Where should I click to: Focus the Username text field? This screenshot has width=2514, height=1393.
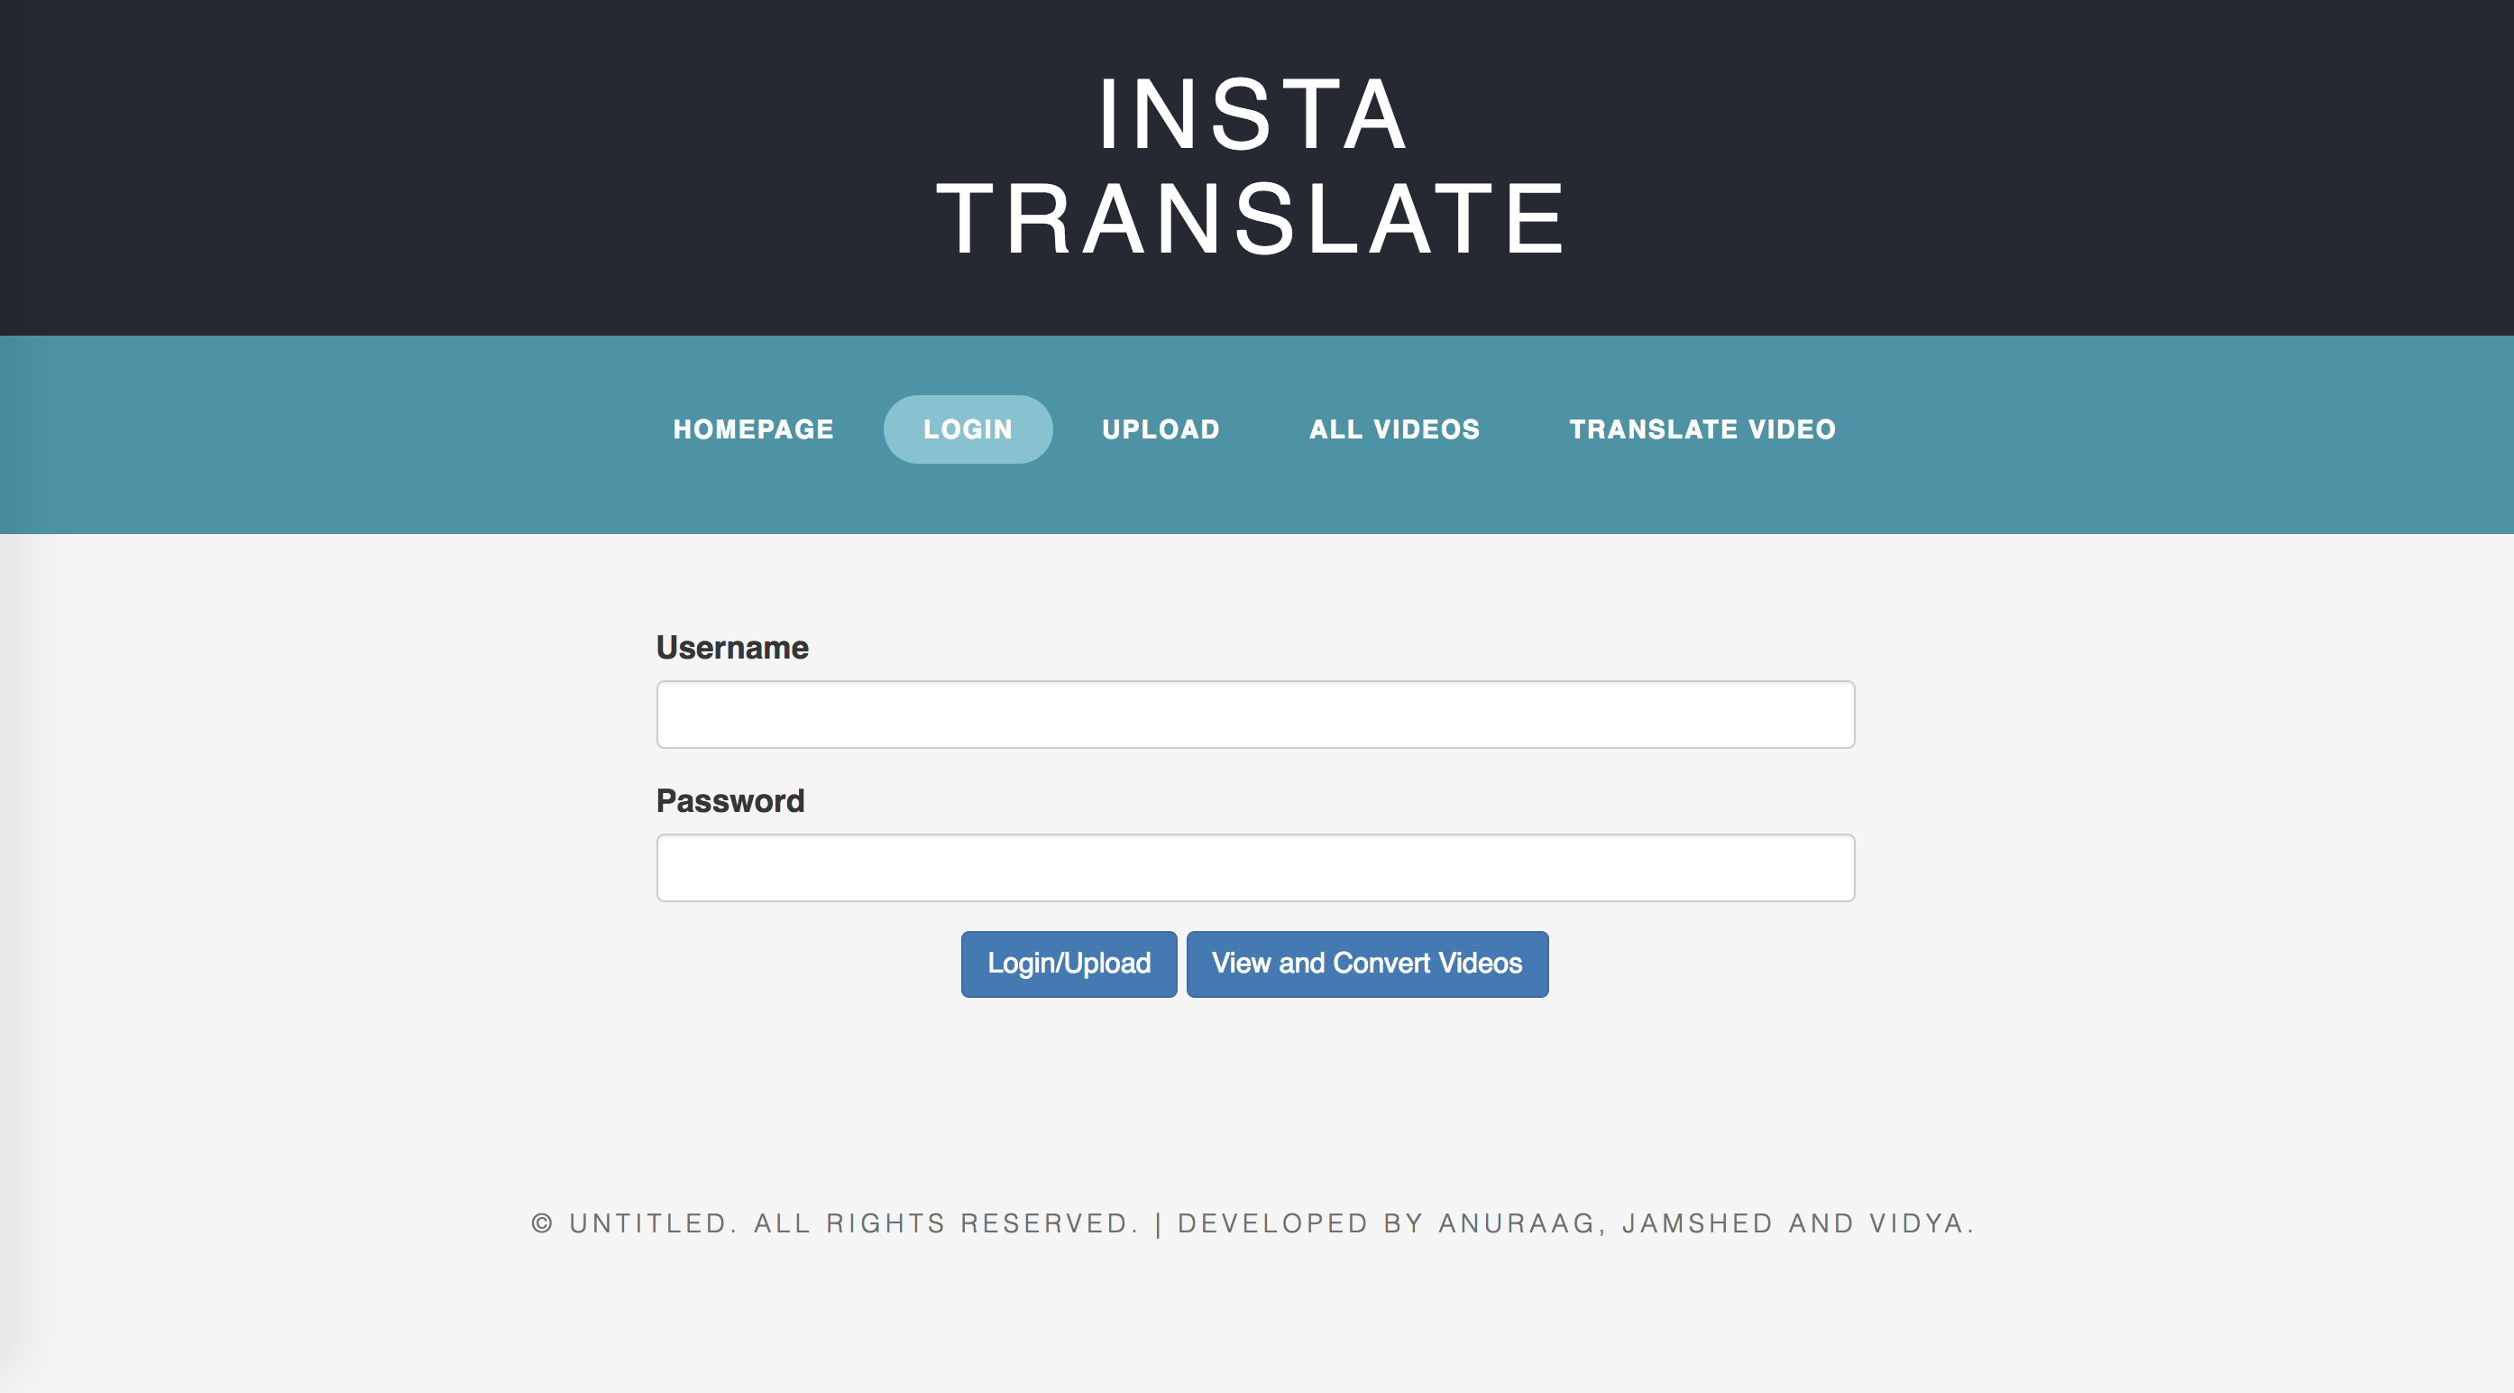1255,715
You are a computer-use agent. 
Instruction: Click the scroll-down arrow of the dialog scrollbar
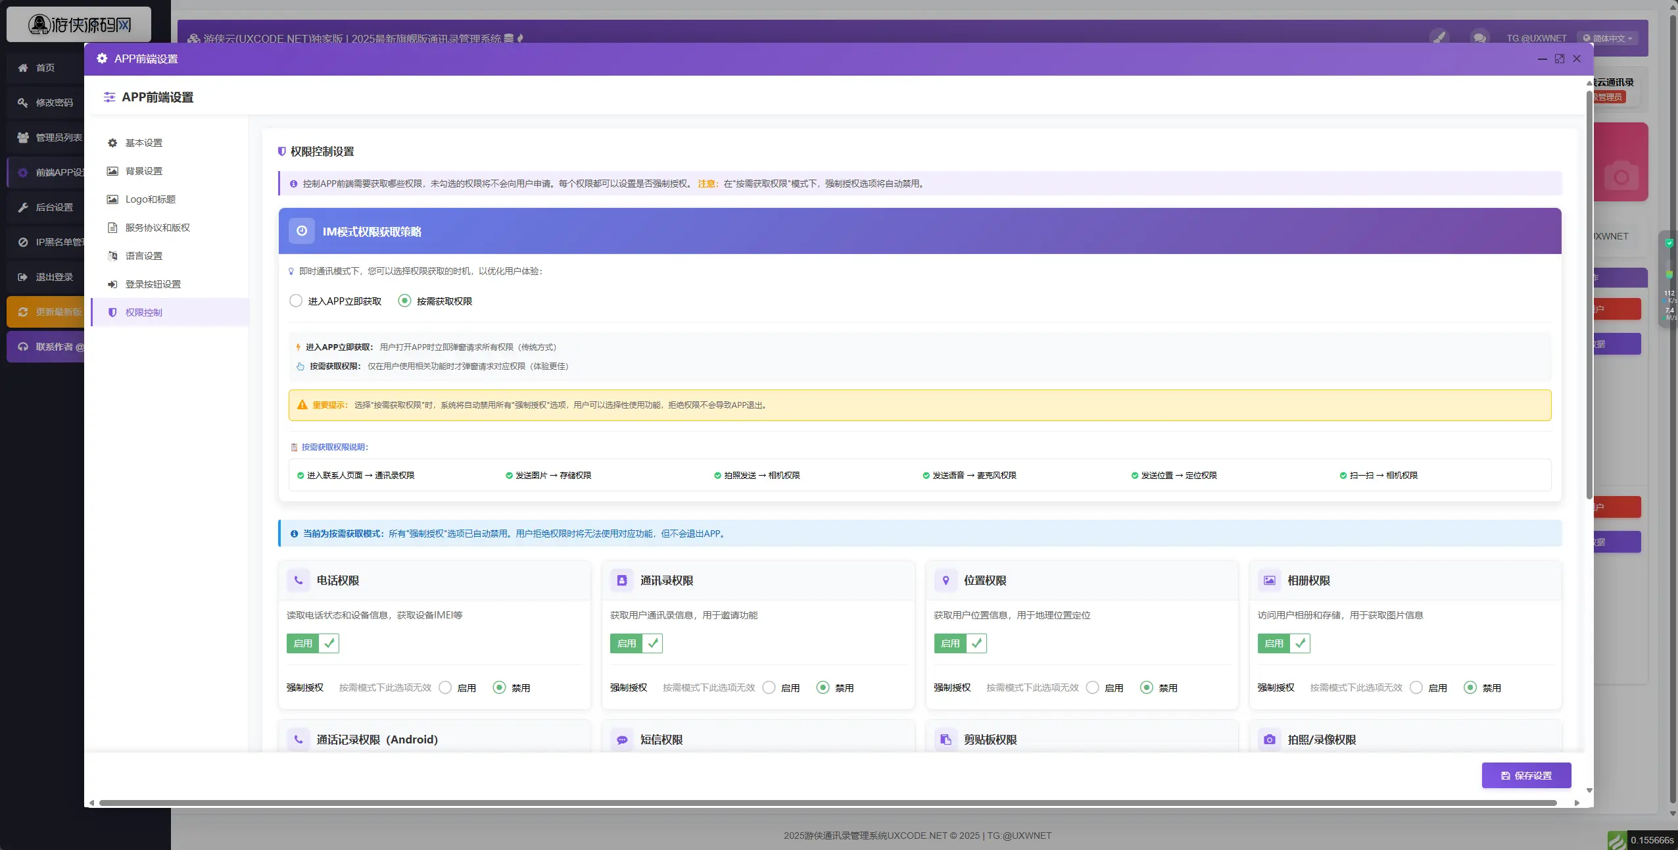pyautogui.click(x=1589, y=790)
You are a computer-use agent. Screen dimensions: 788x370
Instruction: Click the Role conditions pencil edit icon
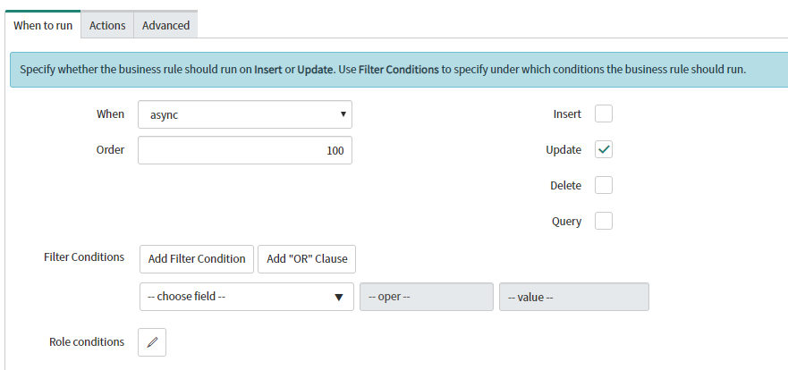(152, 342)
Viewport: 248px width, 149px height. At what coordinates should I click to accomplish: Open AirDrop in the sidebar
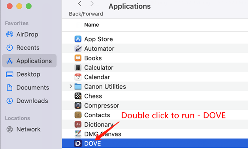point(22,35)
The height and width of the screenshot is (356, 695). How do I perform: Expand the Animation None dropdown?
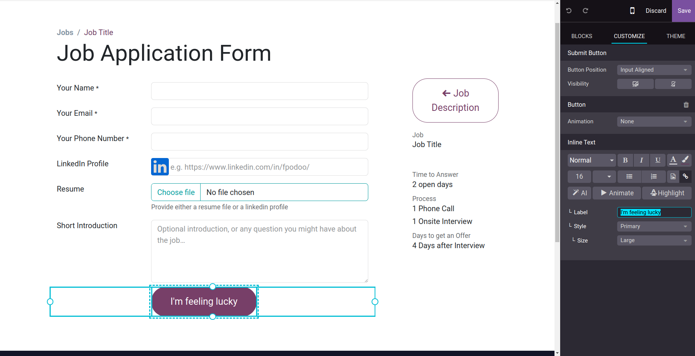coord(654,121)
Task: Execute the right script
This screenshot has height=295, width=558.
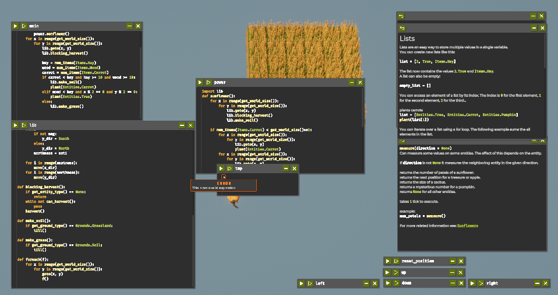Action: (473, 283)
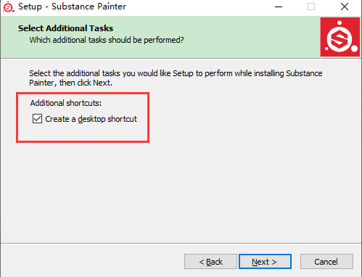Cancel the Substance Painter installation
Image resolution: width=362 pixels, height=277 pixels.
[x=326, y=262]
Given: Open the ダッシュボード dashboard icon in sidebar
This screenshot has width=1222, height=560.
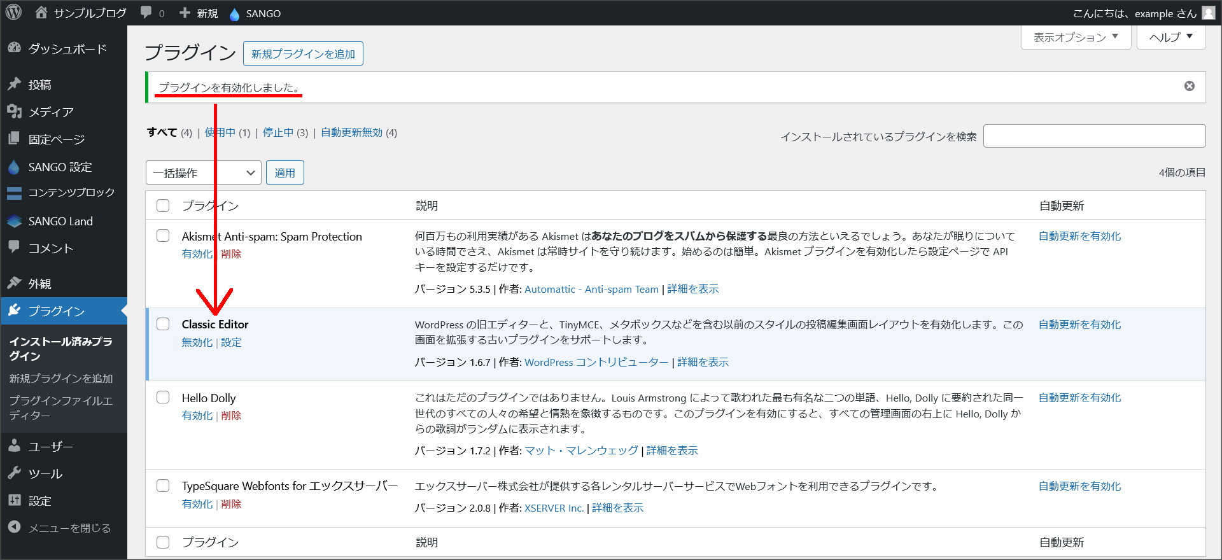Looking at the screenshot, I should [x=14, y=48].
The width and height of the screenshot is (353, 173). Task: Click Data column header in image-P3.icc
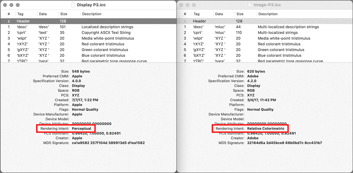219,14
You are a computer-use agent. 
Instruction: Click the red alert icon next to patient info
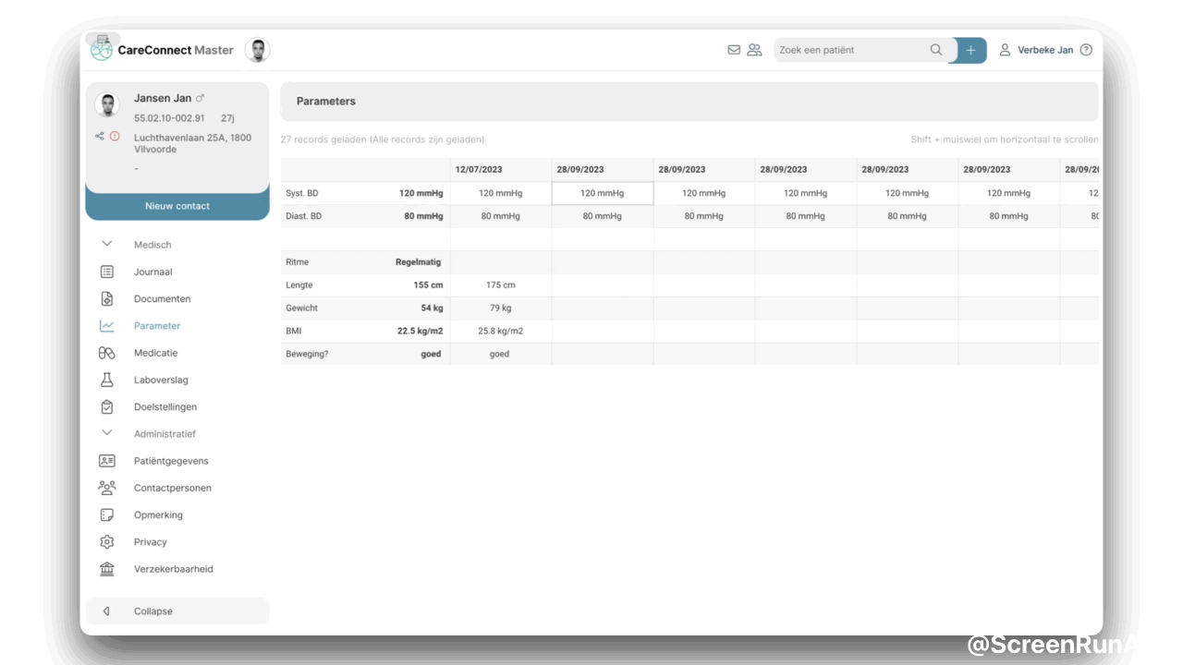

▬▬▬▬▬▬▬▬▬▬

=== Given task ===
Express the entries above as a JSON array of strings, one string per line, with blank lines omitted and the pictures left out.

=== Answer to this task ===
[
  "Where should I click to: Focus the Username text field? This screenshot has width=2514, height=1393.",
  "1255,715",
  "You are a computer-use agent. ",
  "Instruction: Click the scroll-down arrow of the dialog scrollbar",
  "pyautogui.click(x=1589, y=790)",
  "You are a computer-use agent. Screen dimensions: 788x370",
  "Instruction: Click the Role conditions pencil edit icon",
  "(152, 342)",
  "Viewport: 248px width, 149px height. At what coordinates should I click to accomplish: Open AirDrop in the sidebar",
  "point(22,35)",
  "The height and width of the screenshot is (356, 695). How do I perform: Expand the Animation None dropdown?",
  "coord(654,121)",
  "Task: Execute the right script",
  "This screenshot has height=295, width=558.",
  "Action: (473, 283)",
  "Cancel the Substance Painter installation",
  "Image resolution: width=362 pixels, height=277 pixels.",
  "[x=326, y=262]",
  "Given: Open the ダッシュボード dashboard icon in sidebar",
  "This screenshot has width=1222, height=560.",
  "Looking at the screenshot, I should [x=14, y=48].",
  "The width and height of the screenshot is (353, 173). Task: Click Data column header in image-P3.icc",
  "219,14",
  "You are a computer-use agent. ",
  "Instruction: Click the red alert icon next to patient info"
]